▼▼▼

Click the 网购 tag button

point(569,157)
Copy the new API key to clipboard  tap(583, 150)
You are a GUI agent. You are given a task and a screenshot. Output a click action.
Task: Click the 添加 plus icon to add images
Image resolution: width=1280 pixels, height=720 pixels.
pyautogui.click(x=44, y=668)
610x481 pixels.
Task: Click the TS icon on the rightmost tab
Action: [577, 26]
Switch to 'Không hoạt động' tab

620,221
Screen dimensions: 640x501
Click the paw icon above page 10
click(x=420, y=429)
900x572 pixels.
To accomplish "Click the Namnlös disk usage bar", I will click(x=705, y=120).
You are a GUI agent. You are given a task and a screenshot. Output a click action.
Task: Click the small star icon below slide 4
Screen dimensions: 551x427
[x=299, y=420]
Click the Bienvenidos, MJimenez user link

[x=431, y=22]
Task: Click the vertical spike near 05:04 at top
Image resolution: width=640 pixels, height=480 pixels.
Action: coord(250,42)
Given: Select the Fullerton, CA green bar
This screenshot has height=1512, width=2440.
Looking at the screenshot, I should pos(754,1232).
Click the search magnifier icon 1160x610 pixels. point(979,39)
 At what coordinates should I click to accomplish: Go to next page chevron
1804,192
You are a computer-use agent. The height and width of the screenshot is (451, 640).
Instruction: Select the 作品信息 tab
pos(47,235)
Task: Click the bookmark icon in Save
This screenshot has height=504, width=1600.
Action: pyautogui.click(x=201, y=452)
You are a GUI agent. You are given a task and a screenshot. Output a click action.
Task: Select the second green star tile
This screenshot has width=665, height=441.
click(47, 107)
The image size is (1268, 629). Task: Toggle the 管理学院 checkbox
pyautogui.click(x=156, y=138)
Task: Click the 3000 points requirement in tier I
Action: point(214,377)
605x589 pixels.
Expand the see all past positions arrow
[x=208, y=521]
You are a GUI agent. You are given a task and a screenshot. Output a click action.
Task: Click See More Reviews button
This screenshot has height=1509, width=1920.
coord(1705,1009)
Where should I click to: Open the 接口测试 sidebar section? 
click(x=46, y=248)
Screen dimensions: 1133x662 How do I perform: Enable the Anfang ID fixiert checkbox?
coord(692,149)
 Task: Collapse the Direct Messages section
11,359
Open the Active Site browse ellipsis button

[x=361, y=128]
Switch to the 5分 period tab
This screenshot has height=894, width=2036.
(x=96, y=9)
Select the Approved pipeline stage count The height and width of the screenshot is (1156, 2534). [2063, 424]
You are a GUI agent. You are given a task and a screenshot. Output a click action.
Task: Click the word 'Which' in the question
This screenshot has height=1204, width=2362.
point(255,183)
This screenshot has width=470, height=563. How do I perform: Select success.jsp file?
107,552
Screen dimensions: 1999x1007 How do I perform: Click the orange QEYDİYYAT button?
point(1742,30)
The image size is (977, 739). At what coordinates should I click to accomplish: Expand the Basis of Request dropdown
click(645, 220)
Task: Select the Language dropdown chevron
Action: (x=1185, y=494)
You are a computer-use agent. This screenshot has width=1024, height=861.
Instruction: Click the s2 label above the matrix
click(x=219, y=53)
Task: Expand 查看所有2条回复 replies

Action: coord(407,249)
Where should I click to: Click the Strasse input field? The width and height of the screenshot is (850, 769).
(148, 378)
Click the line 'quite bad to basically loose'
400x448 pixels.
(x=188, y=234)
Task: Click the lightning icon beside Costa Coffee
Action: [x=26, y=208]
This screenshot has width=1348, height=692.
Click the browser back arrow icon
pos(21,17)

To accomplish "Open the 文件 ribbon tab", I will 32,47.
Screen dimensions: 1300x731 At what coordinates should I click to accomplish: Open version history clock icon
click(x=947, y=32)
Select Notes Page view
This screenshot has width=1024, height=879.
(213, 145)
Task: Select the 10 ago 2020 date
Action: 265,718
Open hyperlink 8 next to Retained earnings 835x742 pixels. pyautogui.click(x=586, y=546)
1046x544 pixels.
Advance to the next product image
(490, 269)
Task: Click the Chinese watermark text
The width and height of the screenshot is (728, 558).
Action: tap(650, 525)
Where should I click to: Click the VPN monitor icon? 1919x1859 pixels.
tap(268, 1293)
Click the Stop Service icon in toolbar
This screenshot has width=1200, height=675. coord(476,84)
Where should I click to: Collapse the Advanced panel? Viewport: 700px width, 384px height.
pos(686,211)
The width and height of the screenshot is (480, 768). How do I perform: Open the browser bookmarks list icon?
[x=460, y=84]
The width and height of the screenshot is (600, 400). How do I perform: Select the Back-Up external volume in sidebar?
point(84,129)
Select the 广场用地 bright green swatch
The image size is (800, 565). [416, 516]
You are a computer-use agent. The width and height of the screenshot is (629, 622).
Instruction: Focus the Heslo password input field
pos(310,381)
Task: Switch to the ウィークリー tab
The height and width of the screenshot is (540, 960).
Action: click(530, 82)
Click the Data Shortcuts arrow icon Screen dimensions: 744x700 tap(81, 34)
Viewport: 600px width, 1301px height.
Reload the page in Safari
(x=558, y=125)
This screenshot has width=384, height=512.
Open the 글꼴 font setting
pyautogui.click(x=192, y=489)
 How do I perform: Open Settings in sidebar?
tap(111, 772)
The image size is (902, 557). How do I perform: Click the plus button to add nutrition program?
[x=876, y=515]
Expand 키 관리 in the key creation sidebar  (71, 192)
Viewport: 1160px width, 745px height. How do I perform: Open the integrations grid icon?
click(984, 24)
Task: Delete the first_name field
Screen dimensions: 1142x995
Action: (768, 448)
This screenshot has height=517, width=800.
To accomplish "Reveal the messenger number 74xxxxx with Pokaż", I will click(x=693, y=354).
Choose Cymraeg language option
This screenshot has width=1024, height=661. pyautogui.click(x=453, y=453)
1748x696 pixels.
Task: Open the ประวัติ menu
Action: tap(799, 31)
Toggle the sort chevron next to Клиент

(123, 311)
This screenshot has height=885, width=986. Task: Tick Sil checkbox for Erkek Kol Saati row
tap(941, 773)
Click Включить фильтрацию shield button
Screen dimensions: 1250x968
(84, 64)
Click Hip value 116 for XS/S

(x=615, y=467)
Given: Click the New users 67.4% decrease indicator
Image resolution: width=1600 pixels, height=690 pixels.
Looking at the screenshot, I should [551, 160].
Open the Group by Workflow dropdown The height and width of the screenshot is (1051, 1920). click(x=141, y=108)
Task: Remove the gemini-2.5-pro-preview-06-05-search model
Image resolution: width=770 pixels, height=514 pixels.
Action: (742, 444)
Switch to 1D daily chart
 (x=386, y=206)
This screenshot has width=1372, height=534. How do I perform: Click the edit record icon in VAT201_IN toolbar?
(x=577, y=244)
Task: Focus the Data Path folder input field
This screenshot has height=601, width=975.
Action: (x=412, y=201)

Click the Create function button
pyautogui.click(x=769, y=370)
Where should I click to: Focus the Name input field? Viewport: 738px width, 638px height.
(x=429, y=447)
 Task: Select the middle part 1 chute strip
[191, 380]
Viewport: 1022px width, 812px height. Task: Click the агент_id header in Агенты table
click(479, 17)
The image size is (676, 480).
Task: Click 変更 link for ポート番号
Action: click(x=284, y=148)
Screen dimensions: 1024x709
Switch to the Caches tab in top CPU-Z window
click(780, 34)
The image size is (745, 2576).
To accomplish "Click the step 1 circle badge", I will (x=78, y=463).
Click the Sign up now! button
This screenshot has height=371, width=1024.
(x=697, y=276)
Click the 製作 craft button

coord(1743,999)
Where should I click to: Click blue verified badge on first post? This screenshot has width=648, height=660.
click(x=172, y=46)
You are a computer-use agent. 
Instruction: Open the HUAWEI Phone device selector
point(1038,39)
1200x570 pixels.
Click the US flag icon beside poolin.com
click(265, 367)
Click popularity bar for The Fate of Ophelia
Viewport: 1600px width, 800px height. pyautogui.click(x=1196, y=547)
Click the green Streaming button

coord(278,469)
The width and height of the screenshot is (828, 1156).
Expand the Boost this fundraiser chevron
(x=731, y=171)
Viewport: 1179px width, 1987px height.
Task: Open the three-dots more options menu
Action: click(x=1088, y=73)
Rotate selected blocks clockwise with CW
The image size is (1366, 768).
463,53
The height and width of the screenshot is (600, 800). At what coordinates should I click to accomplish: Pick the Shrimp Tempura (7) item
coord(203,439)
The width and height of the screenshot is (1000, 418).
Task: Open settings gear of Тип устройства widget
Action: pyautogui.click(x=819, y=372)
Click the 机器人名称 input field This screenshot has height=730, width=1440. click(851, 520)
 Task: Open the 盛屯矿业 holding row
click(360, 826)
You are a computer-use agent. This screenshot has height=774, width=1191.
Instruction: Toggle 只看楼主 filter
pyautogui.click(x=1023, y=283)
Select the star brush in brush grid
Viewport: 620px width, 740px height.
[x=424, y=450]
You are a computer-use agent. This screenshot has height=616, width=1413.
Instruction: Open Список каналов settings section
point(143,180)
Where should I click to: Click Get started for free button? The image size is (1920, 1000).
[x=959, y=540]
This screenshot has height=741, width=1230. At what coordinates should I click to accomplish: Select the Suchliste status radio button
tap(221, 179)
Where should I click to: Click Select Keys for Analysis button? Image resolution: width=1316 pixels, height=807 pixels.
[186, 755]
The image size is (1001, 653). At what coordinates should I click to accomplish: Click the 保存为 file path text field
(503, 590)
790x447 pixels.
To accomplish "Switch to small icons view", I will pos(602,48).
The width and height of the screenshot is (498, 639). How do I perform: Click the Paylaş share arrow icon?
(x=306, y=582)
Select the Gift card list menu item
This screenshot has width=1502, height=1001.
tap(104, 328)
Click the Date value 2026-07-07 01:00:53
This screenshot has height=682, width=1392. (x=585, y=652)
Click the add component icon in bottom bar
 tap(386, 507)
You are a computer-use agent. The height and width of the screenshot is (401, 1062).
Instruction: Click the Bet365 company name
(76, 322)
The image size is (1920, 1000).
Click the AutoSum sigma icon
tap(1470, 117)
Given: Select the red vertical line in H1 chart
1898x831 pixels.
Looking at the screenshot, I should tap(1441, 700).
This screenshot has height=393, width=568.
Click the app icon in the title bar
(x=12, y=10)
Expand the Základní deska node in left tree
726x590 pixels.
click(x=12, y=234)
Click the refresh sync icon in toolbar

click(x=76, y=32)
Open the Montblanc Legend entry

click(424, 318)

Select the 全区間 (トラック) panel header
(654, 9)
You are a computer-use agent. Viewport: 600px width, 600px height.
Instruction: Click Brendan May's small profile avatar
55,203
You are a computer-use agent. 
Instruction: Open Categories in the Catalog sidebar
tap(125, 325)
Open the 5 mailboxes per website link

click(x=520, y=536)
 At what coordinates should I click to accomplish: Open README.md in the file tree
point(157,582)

▲▲▲

■ **EXERCISE PROMPT**
In the entries above, find every line with the word "will" and list it.

■ **ANSWER TO THIS TASK**
To accomplish "Click the Namnlös disk usage bar", I will click(x=705, y=120).
To accomplish "Open the 文件 ribbon tab", I will 32,47.
To accomplish "Reveal the messenger number 74xxxxx with Pokaż", I will click(x=693, y=354).
To accomplish "Click the step 1 circle badge", I will (x=78, y=463).
To accomplish "Switch to small icons view", I will pos(602,48).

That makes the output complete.